Segment Start: Records supplied

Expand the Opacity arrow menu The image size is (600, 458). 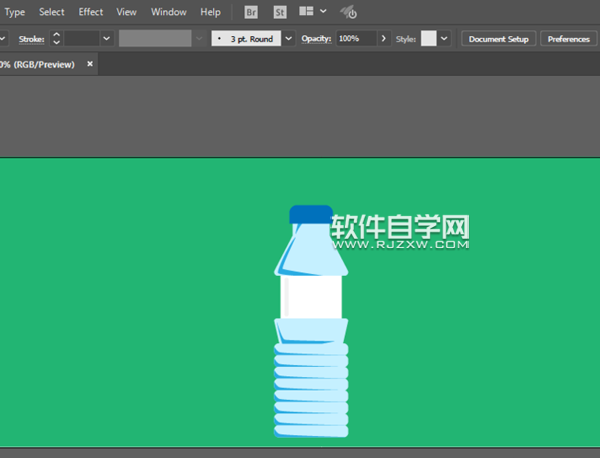(x=384, y=38)
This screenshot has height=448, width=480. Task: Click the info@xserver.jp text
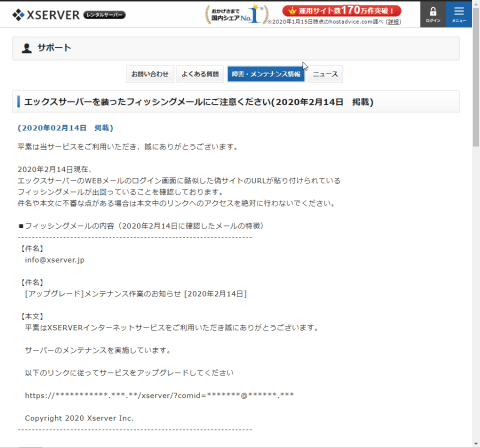click(55, 260)
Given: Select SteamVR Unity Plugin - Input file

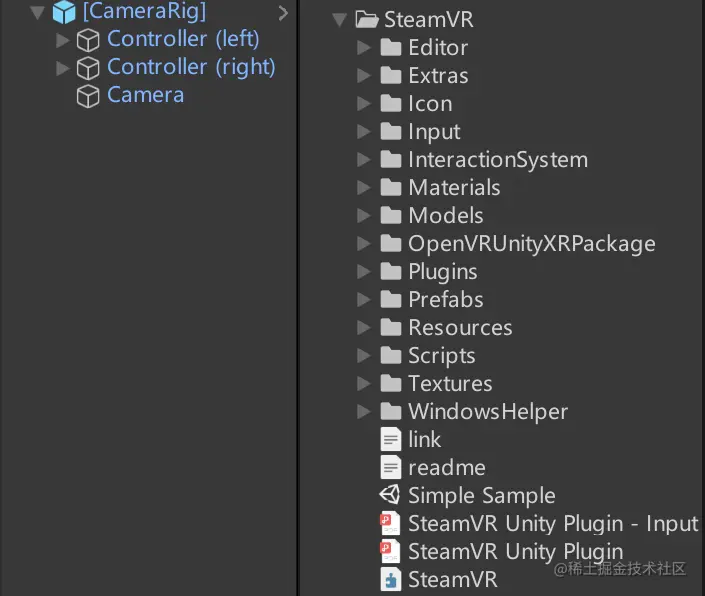Looking at the screenshot, I should (552, 524).
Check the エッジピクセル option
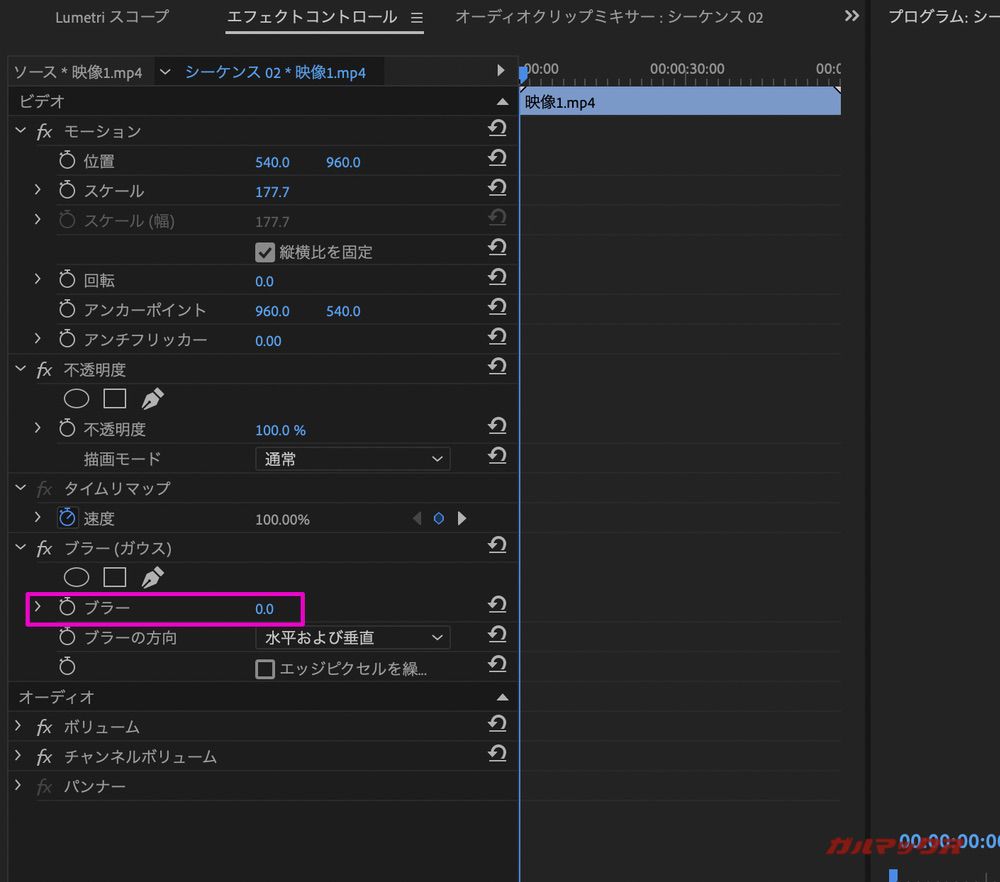1000x882 pixels. [265, 669]
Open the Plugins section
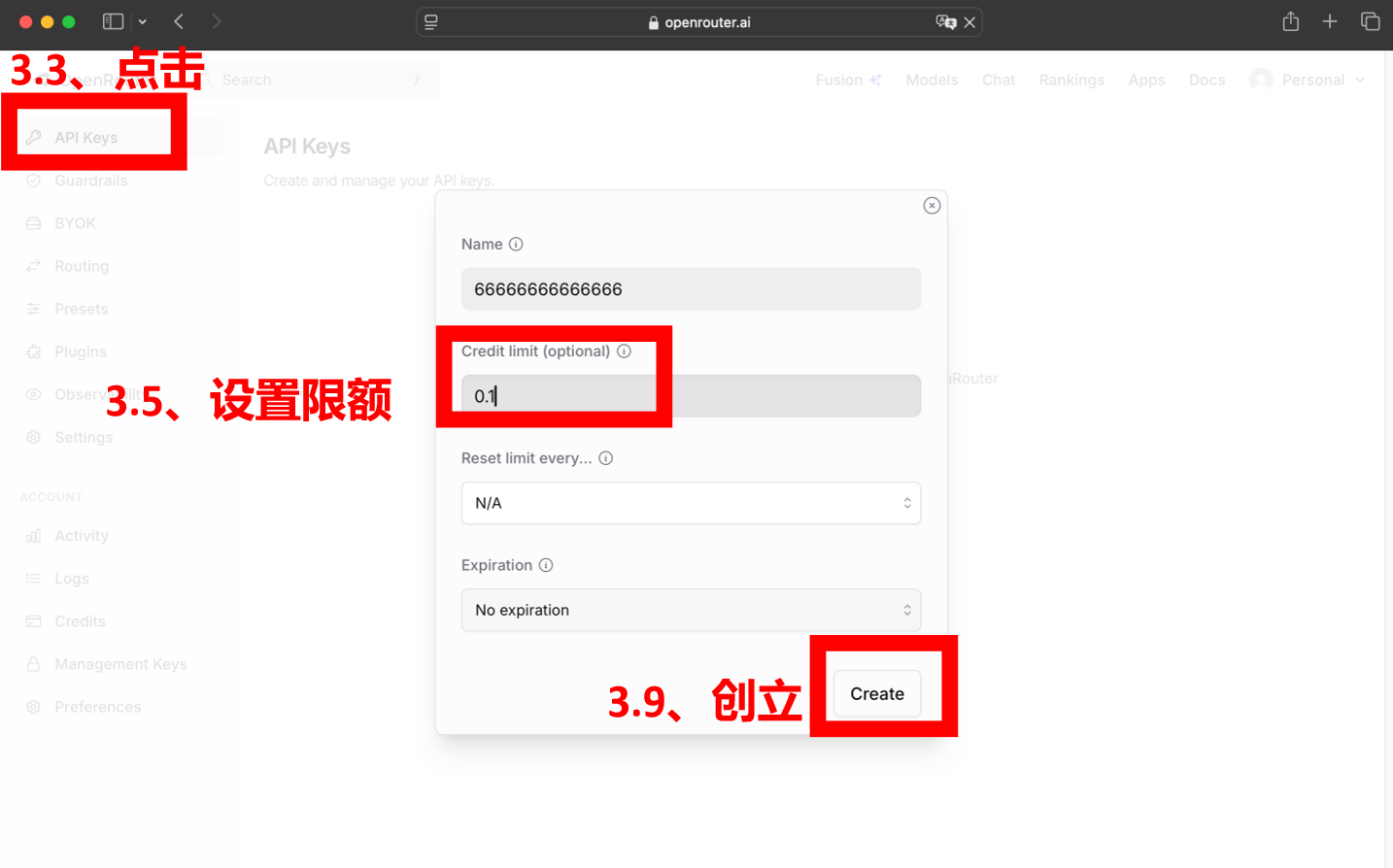The width and height of the screenshot is (1393, 868). pos(83,351)
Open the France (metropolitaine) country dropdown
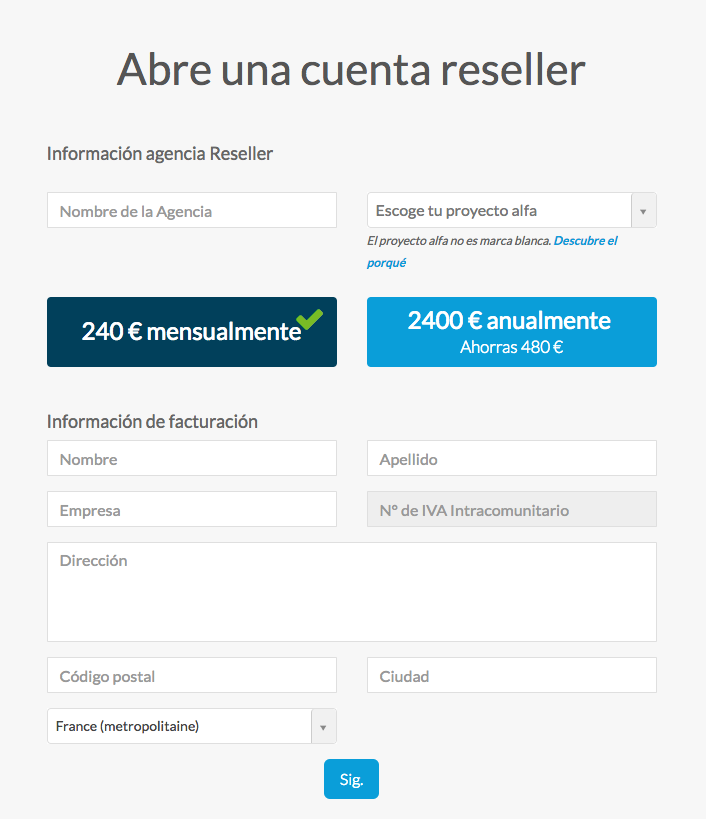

Segment End: Records supplied

Please return, exactly and with pictures omitted, the lines from the line holding "Open the Plugins section" through the end of the data above, inclusive.

### Solution for this task
Open the Plugins section
The width and height of the screenshot is (1393, 868). pos(83,351)
Open the France (metropolitaine) country dropdown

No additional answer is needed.